Dru Brown’s Australian crime drama The Suicide Theory is an interesting character piece that frames ideas about life, death and fate around an endearing premise. The film begins simple enough with a desperate man hiring a cold and remorseless hitman in order to kill himself, having not had much success on his own. The catch here is that the man is apparently incapable of dying. The two men eventually form a bond, and their tragic pasts converge in a gripping and satisfying way.

Steve Mouzakis plays Steve the hitman, whose behavior has become unhinged and erratic since the death of his wife and unborn child. This horrible event causes a change in him…one that makes him no longer care about his own life or those around him. He has no problem mercilessly killing the innocent, and he’ll “off” just about anybody if the price is right. All that changes however when Steve meets the suicidal Percival one fateful night.

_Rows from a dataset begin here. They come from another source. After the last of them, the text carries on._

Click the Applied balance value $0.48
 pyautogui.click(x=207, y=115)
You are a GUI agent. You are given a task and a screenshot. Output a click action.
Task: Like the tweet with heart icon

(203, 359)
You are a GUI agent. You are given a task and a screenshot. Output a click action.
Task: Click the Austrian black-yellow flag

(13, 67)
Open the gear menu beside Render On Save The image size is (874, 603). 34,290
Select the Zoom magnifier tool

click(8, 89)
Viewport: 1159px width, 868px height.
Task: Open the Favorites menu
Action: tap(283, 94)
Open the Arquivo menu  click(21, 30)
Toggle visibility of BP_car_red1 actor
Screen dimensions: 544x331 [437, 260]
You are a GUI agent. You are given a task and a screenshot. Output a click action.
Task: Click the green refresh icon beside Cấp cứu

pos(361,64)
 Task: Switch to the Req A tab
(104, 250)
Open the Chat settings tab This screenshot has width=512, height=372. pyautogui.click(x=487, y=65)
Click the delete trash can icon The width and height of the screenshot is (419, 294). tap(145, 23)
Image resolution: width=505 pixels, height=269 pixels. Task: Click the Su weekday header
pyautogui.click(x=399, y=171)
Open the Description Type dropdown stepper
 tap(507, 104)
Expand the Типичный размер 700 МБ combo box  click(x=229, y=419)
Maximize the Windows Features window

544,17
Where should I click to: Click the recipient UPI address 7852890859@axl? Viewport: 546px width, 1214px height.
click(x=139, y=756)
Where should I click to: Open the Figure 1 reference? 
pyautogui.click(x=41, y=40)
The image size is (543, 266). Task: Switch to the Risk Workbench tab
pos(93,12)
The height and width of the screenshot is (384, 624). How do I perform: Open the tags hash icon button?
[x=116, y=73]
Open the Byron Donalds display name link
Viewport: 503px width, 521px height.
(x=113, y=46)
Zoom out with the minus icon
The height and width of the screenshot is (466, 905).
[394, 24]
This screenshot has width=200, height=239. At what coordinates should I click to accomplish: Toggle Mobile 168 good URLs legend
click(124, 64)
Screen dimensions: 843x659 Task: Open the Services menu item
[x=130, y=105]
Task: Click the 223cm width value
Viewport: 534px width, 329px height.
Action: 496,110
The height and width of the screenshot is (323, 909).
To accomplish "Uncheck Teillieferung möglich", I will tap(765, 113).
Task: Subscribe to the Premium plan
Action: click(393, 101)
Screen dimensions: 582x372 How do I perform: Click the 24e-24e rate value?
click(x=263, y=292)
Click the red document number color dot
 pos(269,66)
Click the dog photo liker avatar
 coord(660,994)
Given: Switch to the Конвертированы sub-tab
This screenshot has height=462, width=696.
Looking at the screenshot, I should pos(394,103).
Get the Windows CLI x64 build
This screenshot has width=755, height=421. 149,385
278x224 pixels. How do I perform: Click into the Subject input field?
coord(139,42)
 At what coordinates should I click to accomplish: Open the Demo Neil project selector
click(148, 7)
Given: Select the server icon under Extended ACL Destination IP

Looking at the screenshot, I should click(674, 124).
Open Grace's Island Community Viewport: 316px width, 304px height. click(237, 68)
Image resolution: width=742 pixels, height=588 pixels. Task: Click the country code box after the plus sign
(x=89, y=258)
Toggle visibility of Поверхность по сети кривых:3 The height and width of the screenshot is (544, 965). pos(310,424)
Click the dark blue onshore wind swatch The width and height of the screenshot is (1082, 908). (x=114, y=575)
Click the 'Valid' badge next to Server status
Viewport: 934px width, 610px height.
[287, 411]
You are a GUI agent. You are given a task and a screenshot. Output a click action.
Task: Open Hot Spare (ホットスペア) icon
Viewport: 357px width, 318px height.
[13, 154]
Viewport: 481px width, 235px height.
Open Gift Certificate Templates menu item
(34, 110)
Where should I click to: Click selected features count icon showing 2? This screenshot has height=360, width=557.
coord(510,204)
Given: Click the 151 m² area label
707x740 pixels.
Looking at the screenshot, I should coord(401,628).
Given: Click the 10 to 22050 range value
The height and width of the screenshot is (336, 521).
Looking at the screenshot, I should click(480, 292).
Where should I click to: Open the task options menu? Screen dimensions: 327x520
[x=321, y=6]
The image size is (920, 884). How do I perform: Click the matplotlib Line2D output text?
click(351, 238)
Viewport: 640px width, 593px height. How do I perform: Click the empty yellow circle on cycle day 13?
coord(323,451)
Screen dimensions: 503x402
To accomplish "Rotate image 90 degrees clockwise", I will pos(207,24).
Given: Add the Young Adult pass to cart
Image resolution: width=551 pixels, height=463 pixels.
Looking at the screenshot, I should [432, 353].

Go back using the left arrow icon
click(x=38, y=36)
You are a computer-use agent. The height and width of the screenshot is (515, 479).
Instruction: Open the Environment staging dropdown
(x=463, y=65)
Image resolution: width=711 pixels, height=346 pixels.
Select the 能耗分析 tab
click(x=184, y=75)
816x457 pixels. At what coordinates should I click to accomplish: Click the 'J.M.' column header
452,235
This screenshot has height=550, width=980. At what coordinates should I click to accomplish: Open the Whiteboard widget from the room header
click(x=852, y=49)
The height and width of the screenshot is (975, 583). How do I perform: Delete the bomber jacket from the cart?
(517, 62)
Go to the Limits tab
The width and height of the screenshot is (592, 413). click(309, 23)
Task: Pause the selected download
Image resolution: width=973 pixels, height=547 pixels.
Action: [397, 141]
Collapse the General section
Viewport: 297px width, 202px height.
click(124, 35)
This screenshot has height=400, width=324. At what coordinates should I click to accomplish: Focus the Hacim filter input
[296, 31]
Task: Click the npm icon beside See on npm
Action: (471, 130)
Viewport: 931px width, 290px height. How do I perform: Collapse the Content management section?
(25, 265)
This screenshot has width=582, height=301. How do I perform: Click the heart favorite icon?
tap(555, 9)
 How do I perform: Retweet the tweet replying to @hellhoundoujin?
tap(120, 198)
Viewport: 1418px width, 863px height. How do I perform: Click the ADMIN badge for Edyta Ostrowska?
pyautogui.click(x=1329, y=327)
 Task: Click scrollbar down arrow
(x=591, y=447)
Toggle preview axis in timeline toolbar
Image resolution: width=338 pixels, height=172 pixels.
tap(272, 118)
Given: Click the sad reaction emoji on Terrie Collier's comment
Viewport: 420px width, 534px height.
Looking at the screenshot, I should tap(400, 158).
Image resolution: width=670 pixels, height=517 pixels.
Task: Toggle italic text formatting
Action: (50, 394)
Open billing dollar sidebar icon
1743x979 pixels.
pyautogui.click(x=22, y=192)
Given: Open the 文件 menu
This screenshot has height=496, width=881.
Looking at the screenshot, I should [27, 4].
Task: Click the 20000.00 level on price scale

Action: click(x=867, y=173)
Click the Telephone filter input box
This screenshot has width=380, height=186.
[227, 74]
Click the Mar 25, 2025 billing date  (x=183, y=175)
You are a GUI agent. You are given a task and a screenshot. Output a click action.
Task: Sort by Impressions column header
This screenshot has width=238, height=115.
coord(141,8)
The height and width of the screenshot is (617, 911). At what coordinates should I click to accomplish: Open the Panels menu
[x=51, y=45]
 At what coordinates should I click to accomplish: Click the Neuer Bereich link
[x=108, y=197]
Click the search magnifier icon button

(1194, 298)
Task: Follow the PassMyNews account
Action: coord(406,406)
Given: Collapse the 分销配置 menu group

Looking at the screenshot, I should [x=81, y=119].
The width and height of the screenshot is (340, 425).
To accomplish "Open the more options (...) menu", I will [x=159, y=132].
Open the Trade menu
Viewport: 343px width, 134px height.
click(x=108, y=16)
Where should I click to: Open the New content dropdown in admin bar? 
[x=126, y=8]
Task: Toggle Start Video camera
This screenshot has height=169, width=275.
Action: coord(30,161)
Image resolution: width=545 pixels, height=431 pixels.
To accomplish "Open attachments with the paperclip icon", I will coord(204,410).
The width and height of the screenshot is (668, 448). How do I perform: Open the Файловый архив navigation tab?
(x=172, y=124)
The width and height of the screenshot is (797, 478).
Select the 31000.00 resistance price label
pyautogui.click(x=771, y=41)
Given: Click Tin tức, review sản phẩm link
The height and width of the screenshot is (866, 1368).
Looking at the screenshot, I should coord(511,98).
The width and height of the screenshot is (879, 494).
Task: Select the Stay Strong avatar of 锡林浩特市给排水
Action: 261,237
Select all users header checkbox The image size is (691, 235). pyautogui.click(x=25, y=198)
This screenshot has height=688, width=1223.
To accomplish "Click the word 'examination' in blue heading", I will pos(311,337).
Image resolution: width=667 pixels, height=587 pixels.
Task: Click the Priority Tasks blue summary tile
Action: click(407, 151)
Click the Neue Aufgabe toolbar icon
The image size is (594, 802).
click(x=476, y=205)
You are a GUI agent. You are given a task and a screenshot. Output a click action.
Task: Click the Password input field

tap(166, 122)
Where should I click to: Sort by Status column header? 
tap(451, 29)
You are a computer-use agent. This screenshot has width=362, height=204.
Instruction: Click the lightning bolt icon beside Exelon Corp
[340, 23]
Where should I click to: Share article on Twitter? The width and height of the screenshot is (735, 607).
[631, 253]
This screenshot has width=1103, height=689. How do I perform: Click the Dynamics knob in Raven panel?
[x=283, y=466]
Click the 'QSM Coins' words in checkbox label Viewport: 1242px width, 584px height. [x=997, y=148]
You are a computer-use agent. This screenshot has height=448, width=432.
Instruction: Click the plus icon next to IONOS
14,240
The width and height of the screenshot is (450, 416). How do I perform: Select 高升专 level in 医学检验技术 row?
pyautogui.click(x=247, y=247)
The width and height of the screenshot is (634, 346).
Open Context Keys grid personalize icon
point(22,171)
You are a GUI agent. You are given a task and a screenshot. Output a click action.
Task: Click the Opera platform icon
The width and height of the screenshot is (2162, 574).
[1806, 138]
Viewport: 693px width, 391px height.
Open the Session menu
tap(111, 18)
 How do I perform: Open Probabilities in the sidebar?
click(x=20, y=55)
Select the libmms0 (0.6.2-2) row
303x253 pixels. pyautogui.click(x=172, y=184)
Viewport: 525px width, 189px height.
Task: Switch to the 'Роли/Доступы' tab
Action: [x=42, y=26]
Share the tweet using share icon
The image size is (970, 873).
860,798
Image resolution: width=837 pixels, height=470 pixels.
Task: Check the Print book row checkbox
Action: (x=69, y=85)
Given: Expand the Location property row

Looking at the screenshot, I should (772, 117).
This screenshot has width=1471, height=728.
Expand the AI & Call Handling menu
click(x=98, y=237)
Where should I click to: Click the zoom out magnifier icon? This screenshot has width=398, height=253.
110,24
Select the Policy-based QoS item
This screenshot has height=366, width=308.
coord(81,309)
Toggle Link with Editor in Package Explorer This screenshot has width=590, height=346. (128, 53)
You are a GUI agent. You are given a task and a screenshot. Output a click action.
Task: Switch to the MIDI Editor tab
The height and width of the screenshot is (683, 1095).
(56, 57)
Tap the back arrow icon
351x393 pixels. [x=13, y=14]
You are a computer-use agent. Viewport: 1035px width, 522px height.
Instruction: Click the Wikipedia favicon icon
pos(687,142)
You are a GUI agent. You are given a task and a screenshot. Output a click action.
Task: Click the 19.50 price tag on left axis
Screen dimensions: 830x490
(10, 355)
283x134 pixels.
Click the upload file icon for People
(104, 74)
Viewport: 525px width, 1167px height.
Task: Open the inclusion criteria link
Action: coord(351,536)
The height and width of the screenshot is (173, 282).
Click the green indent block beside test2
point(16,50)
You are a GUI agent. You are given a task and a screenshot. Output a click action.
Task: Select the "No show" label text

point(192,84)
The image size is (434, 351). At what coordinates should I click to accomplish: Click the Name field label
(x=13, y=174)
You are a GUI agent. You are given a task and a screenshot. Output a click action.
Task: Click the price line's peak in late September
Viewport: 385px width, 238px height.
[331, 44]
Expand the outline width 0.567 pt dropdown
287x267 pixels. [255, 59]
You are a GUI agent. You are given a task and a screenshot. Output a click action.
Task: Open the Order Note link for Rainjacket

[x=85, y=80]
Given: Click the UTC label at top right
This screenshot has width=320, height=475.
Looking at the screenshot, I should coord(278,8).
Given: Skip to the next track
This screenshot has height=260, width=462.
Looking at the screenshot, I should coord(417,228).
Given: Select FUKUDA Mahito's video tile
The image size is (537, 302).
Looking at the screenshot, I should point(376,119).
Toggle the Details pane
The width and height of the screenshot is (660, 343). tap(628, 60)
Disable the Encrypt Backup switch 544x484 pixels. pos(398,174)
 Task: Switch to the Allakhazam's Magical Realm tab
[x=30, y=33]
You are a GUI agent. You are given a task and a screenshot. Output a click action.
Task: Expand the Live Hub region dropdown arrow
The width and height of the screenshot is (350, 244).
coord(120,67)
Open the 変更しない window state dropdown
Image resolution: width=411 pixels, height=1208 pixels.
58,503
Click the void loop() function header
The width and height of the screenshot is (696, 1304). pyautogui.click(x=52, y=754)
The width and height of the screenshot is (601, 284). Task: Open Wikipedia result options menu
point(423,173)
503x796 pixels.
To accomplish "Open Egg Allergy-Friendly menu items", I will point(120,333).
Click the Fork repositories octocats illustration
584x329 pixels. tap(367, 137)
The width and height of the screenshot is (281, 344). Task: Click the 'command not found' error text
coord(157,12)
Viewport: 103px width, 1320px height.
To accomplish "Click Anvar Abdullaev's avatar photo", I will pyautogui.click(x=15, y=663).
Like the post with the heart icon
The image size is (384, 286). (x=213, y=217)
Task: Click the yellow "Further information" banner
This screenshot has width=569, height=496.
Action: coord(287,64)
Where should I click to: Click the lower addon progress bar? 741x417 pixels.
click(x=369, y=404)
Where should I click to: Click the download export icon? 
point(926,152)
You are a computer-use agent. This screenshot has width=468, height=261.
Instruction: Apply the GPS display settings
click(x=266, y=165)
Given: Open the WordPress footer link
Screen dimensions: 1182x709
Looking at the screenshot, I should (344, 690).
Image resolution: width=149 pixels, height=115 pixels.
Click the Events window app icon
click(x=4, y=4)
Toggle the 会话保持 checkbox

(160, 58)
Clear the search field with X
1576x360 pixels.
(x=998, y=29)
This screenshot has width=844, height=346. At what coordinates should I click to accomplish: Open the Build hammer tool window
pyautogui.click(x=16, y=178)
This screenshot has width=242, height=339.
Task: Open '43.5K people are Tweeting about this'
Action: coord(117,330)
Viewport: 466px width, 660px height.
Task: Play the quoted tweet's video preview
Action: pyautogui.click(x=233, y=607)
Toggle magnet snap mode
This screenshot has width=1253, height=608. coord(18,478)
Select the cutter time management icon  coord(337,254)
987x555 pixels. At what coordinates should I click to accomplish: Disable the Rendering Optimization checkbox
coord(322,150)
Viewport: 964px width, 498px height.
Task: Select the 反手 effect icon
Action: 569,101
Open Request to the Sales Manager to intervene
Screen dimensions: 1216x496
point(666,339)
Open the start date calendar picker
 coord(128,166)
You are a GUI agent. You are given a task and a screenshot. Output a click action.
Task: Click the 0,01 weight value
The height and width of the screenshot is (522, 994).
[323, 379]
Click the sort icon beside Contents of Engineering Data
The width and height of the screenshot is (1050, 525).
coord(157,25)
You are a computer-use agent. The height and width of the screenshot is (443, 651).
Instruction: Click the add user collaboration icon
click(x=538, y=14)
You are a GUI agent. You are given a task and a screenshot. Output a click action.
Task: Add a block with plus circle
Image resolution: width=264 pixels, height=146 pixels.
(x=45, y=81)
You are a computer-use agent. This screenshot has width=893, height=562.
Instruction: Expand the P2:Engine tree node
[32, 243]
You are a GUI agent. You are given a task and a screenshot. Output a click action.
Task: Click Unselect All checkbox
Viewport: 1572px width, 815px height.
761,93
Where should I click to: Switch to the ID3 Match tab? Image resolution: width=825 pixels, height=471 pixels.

Percival, played by Leon Cain, is a man at the end of his rope and ready to leave this world for good. Like Steve, Percival endured a tragic loss several years prior and is having difficulty adjusting to life afterward. Instead of heading down a path of violence and murder, Percival directs his pain inward and attempts suicide. After several failed attempts he realizes that, for some reason, he cannot die. He devises a theory that the only way he will stay dead is that if someone kills him when he a) doesn’t expect it and b) when he doesn’t want to die. He drops a wad of cash on Steve and hires him to do the deed.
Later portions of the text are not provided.